# [Exercise task A]
Set down the passage on combining p-values exactly, starting with "Am I doing the" and going on through "the Wikipedia page.".

# [Excerpted text]
━━━━━━
Am I doing the right thing combining the p-values?
Is Fisher's Method the appropriate process for combining the p-values?
How many degrees of freedom? I'm thinking 2, as per the Wikipedia page.
The final p-value is one minus the integral from negative infinity to the $\chi^2$ score over the $\chi^2$ probability density function with one degree of freedom — is this correct?

Best Answer

To combine p-values means to find formulas $g(p_1,p_2, \ldots, p_n)$ (one for each $n\ge 2$) for which

$g$ is symmetric in its arguments;
$g$ is strictly increasing separately in each variable; and
$P=g(P_1,\ldots, P_n)$ has a uniform distribution when the $P_i$ are independently uniformly distributed.

Symmetry means no one of the $n$ tests is favored over any other. Strict increase means that each test genuinely influences the combined result in the expected way: when all other tests remain the same but a given p-value gets larger (less significant), then the combined result should get less significant, too. The uniform distribution is a basic property of p-values: it assures that the chance of a combined p-value being smaller than any level $0 \lt \alpha \lt 1$ is exactly $\alpha$.

For many situations these properties imply that when the $p_i$ are p-values for independent tests of hypotheses, $g(p_1,\ldots,p_n)$ is a p-value for the null hypothesis that all $n$ of the separate hypotheses are true.

Fisher's method is

$$g(p_1,\ldots, p_n) = 1 - \frac{1}{(n-1)!}\int_0^{-\log(p_1p_2\cdots p_n)} t^{n-1}e^{-t}dt.$$

Properties (1) and (2) are obvious, while the third property (uniform distribution) follows from standard relationships among uniform and Gamma random variables.
━━━━━━
# [Dataset items]
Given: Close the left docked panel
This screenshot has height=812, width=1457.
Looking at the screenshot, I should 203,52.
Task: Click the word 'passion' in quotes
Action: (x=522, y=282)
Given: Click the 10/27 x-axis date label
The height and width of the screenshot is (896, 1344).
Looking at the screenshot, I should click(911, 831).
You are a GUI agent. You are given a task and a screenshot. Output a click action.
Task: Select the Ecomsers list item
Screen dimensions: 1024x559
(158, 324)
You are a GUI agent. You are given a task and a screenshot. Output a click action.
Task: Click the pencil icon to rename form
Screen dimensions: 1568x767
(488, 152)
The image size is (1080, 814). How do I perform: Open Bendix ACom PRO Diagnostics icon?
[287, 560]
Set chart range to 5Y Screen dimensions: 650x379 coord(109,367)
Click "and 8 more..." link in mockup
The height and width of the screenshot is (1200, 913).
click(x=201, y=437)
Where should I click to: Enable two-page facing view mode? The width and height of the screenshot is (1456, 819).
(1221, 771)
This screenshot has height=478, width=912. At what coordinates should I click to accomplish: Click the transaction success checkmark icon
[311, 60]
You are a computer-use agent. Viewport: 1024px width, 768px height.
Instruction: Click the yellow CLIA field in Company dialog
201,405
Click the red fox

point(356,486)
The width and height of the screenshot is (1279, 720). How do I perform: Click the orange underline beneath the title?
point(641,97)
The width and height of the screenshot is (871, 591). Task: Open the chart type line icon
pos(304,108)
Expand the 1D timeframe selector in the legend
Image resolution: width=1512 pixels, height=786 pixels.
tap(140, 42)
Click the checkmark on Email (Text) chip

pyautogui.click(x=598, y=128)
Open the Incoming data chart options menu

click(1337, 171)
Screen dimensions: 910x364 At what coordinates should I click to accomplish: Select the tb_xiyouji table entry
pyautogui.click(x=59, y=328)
━━━━━━
# [Exercise task B]
Replace "docked" with "pinned" in the records, starting with their first line and going on through the line with "Action: (x=522, y=282)". Keep everything else the same, and return only those lines.

# [Worked solution A]
Am I doing the right thing combining the p-values?
Is Fisher's Method the appropriate process for combining the p-values?
How many degrees of freedom? I'm thinking 2, as per the Wikipedia page.

# [Worked solution B]
Given: Close the left pinned panel
This screenshot has height=812, width=1457.
Looking at the screenshot, I should 203,52.
Task: Click the word 'passion' in quotes
Action: (x=522, y=282)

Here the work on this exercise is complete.